# WHAT TO WORK ON
Using the listing below, print exactly everything from the line with "A5 L Tipi Yatay" down to the line with "A4 L Tipi Dikey", both included, and nothing more.
= Beginning of Section =
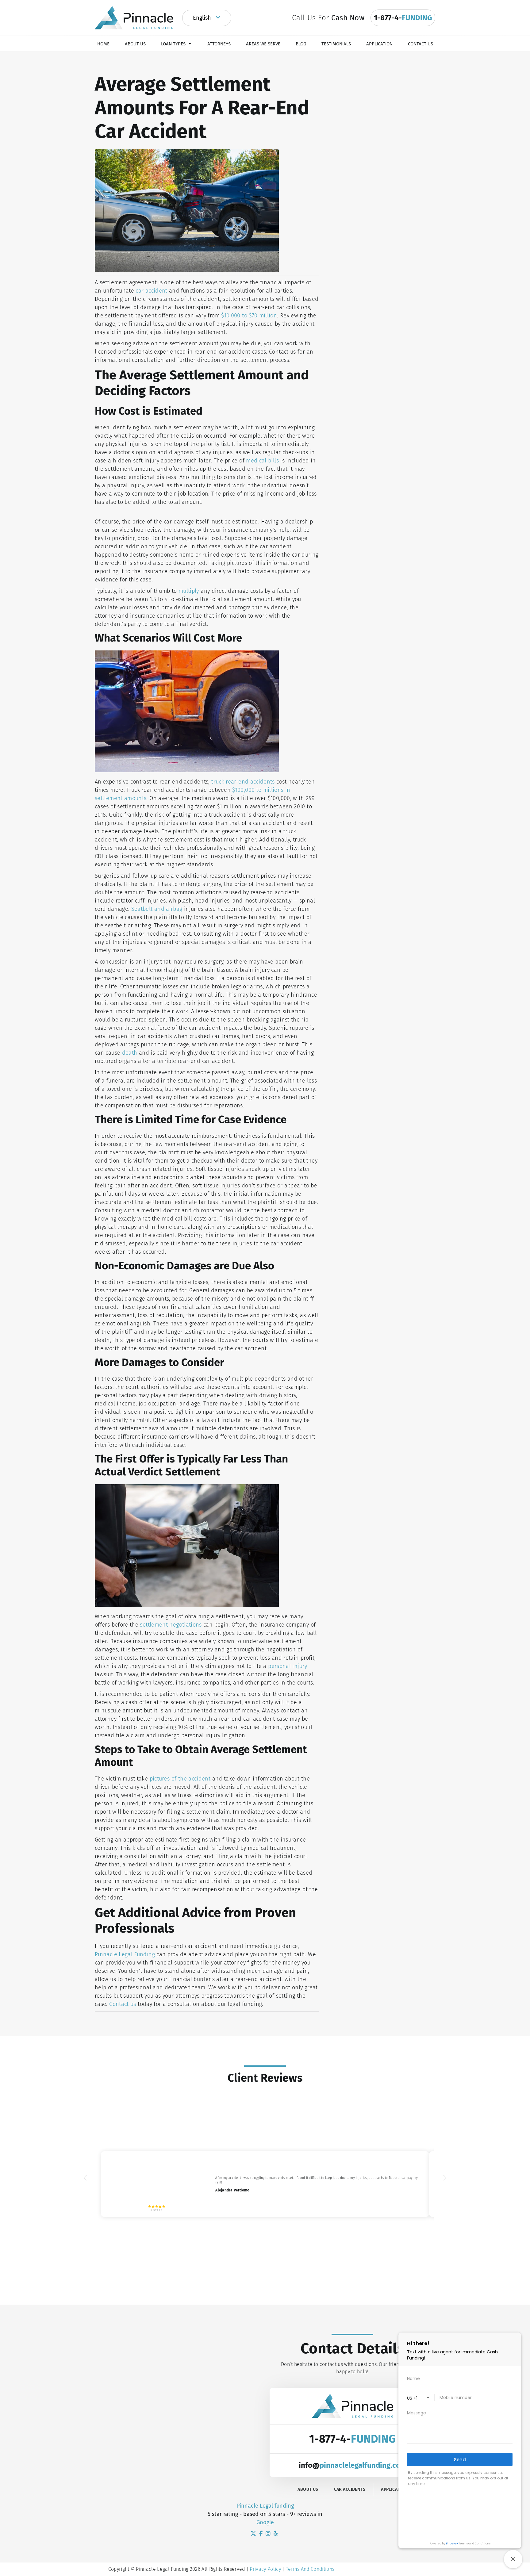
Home (103, 44)
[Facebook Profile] (261, 2533)
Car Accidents (349, 2489)
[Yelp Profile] (276, 2533)
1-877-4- (352, 2439)
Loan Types (173, 44)
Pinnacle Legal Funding (125, 1954)
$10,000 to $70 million (249, 315)
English (203, 17)
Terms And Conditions (310, 2569)
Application (379, 44)
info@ (352, 2465)
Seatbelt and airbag (156, 909)
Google (265, 2522)
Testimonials (336, 44)
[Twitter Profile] (254, 2533)
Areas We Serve (263, 44)
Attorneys (219, 44)
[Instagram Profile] (269, 2533)
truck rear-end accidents (243, 781)
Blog (301, 44)
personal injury (287, 1666)
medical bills (262, 460)
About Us (135, 44)
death (129, 1052)
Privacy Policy (265, 2569)
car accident (151, 290)
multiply (189, 591)
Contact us (122, 2004)
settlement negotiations (171, 1624)
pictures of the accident (181, 1778)
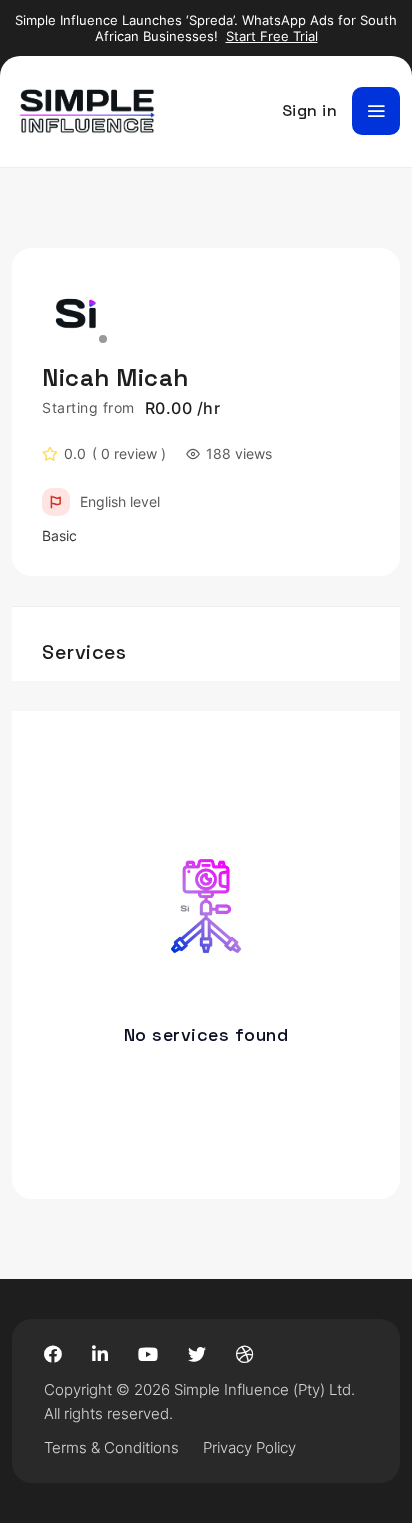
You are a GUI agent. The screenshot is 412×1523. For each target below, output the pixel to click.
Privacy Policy (249, 1447)
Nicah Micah (115, 377)
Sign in (310, 110)
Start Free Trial (272, 36)
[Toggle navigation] (376, 111)
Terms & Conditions (111, 1447)
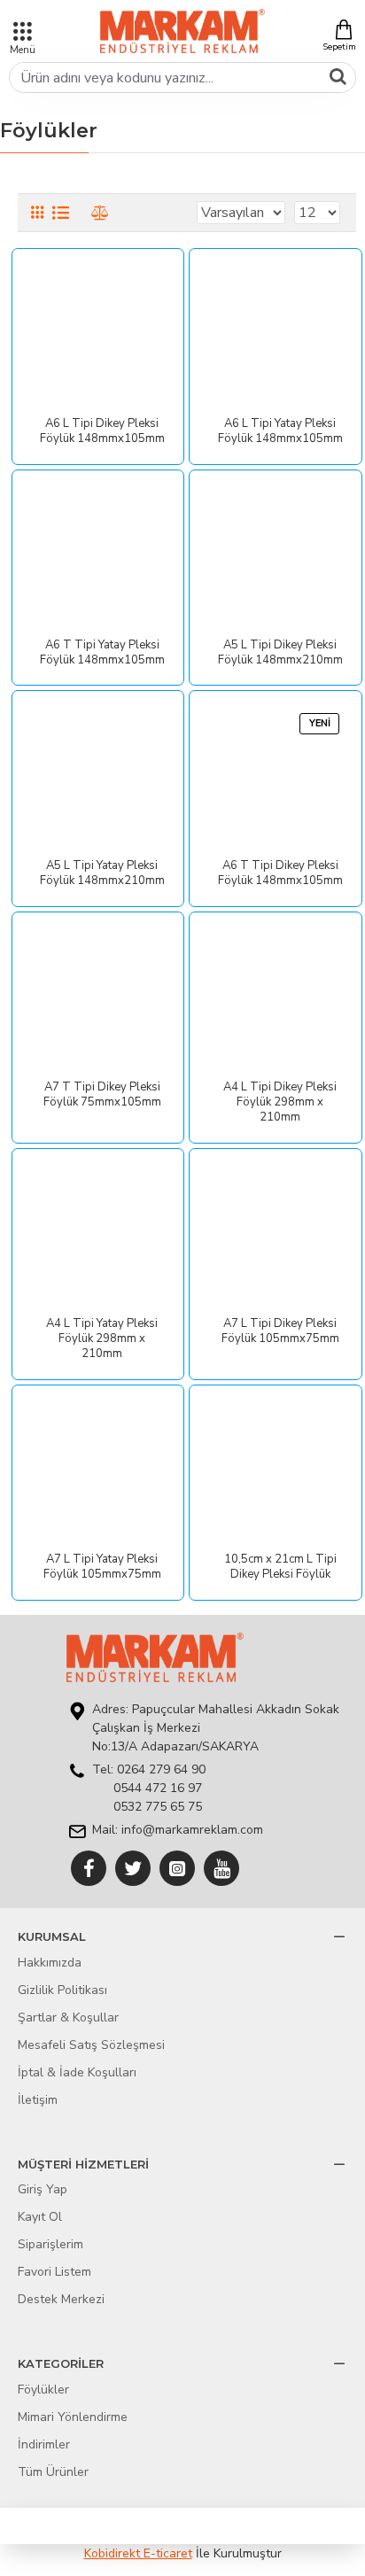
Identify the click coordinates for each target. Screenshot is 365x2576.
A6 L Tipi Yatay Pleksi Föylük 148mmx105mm (280, 431)
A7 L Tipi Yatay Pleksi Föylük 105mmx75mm (102, 1567)
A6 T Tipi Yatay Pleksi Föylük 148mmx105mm (102, 653)
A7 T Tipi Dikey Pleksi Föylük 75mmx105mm (102, 1095)
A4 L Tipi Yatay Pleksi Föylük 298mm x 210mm (102, 1339)
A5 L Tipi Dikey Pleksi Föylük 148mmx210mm (280, 653)
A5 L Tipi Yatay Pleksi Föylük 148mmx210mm (102, 873)
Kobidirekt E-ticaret (138, 2553)
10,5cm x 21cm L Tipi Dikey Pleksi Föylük (280, 1567)
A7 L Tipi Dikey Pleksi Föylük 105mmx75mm (280, 1331)
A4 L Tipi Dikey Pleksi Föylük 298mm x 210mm (280, 1102)
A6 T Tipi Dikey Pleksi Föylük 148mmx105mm (280, 873)
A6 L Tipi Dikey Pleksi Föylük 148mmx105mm (102, 431)
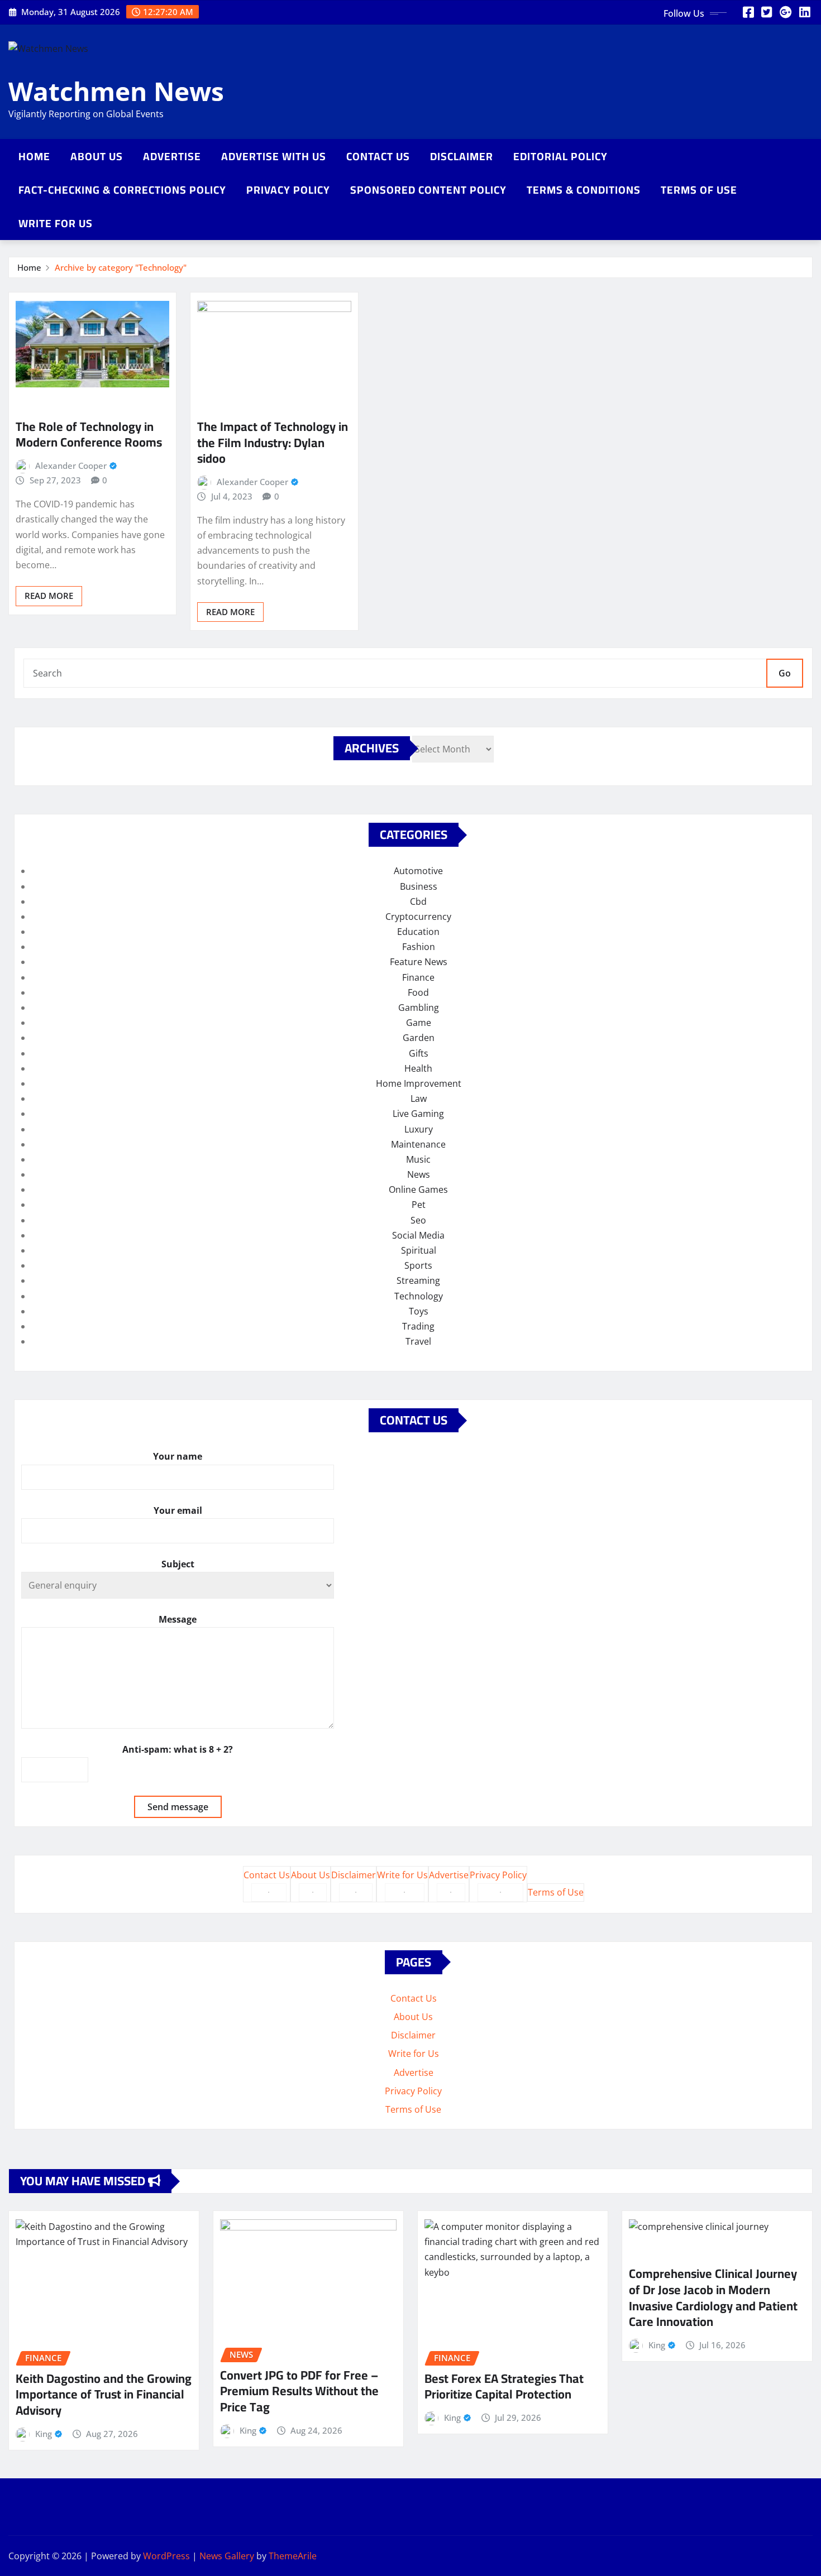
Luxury (418, 1129)
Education (418, 931)
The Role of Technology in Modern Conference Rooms (89, 434)
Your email (178, 1510)
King (43, 2433)
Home (34, 156)
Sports (418, 1265)
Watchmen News (116, 91)
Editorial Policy (560, 156)
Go (785, 673)
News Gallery (226, 2556)
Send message (177, 1807)
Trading (418, 1326)
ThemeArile (293, 2556)
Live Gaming (418, 1113)
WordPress (166, 2556)
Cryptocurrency (418, 916)
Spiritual (418, 1250)
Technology (418, 1296)
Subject (177, 1564)
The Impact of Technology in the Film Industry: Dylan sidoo (272, 442)
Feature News (418, 962)
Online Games (418, 1189)
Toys (418, 1311)
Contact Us (378, 156)
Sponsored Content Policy (428, 190)
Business (418, 886)
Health (418, 1068)
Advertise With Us (273, 156)
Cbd (418, 901)
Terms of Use (699, 190)
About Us (96, 156)
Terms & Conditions (584, 190)
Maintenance (418, 1144)
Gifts (418, 1053)
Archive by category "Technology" (121, 267)
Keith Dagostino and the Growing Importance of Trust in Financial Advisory (104, 2394)
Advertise (172, 156)
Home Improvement (418, 1083)
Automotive (418, 871)
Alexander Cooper (71, 465)
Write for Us (55, 223)
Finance (418, 977)
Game (418, 1022)
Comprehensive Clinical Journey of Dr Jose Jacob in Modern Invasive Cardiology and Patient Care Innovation (713, 2297)
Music (418, 1159)
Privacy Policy (288, 190)
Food (418, 992)
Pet (419, 1204)
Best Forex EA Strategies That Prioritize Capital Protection (504, 2386)
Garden (419, 1038)
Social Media (418, 1235)
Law (418, 1098)
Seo (418, 1220)
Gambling (418, 1007)
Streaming (418, 1280)
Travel (418, 1341)
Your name (177, 1456)
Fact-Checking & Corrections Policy (122, 190)
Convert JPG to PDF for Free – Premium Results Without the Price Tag (299, 2391)
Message (178, 1619)
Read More (49, 595)
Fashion (418, 947)
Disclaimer (461, 156)
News (418, 1174)
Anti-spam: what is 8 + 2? (177, 1749)
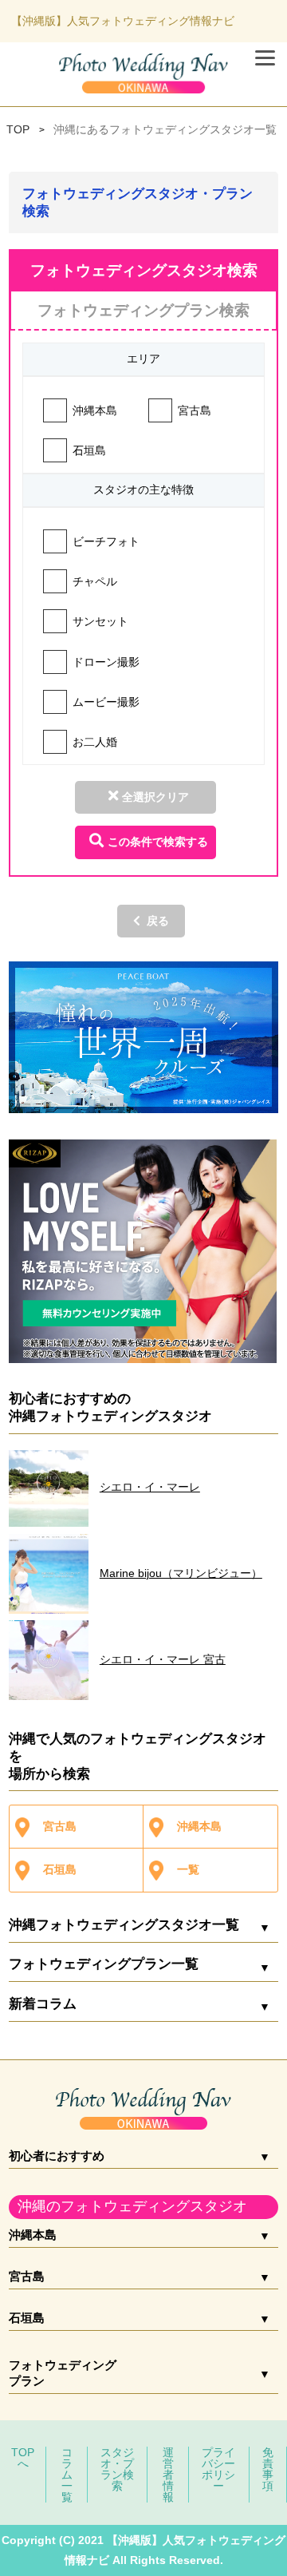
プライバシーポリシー (218, 2469)
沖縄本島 (95, 410)
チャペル (95, 581)
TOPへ (22, 2458)
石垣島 (89, 450)
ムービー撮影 (106, 702)
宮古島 (194, 410)
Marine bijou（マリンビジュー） (181, 1573)
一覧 (188, 1869)
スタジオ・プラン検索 (117, 2469)
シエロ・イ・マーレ (150, 1486)
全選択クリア (155, 797)
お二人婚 (95, 741)
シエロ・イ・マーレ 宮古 (163, 1659)
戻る (158, 920)
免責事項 (267, 2469)
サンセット (100, 621)
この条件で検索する (158, 841)
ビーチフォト (106, 541)
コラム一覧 (67, 2474)
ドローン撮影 (106, 662)
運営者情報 (168, 2474)
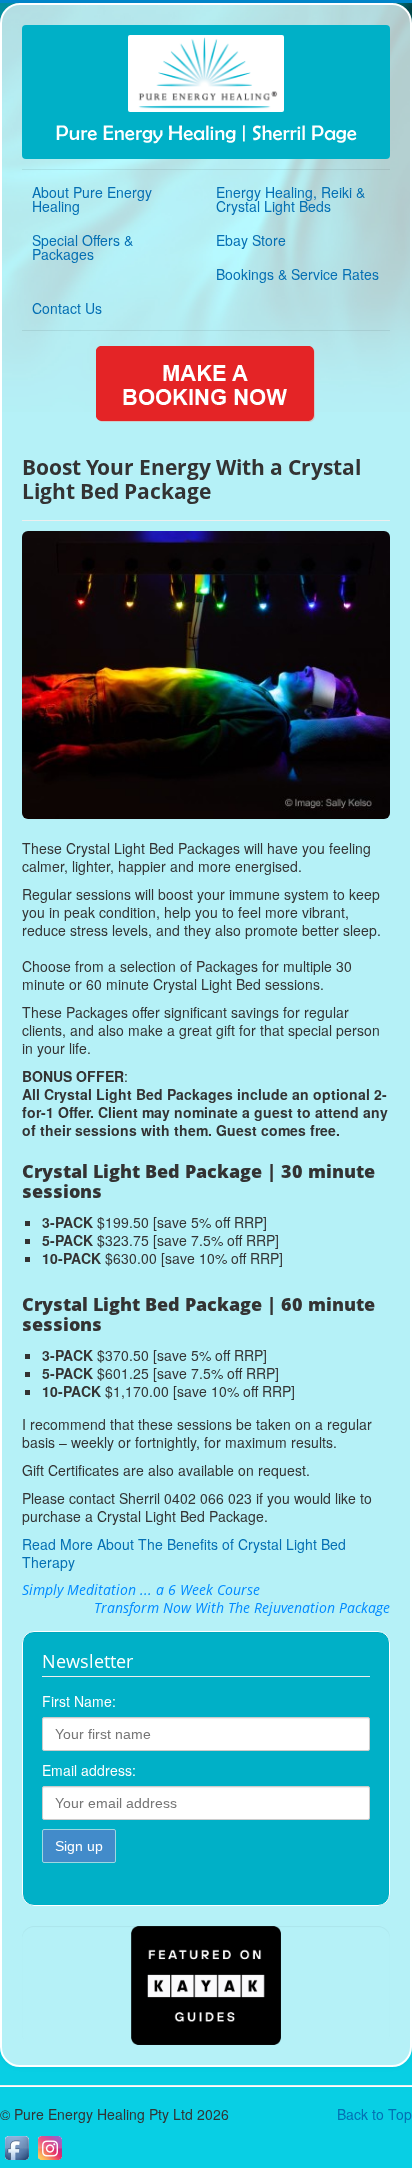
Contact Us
= End of Section =
# ANSWER BELOW
A5 L Tipi Yatay Pleksi Föylük 148mmx210mm (102, 873)
Kobidirekt E-ticaret (138, 2553)
10,5cm x 21cm L Tipi Dikey Pleksi Föylük (280, 1567)
A7 L Tipi Dikey Pleksi Föylük 105mmx75mm (280, 1331)
A4 L Tipi Dikey Pleksi Föylük 298mm x 210mm (280, 1102)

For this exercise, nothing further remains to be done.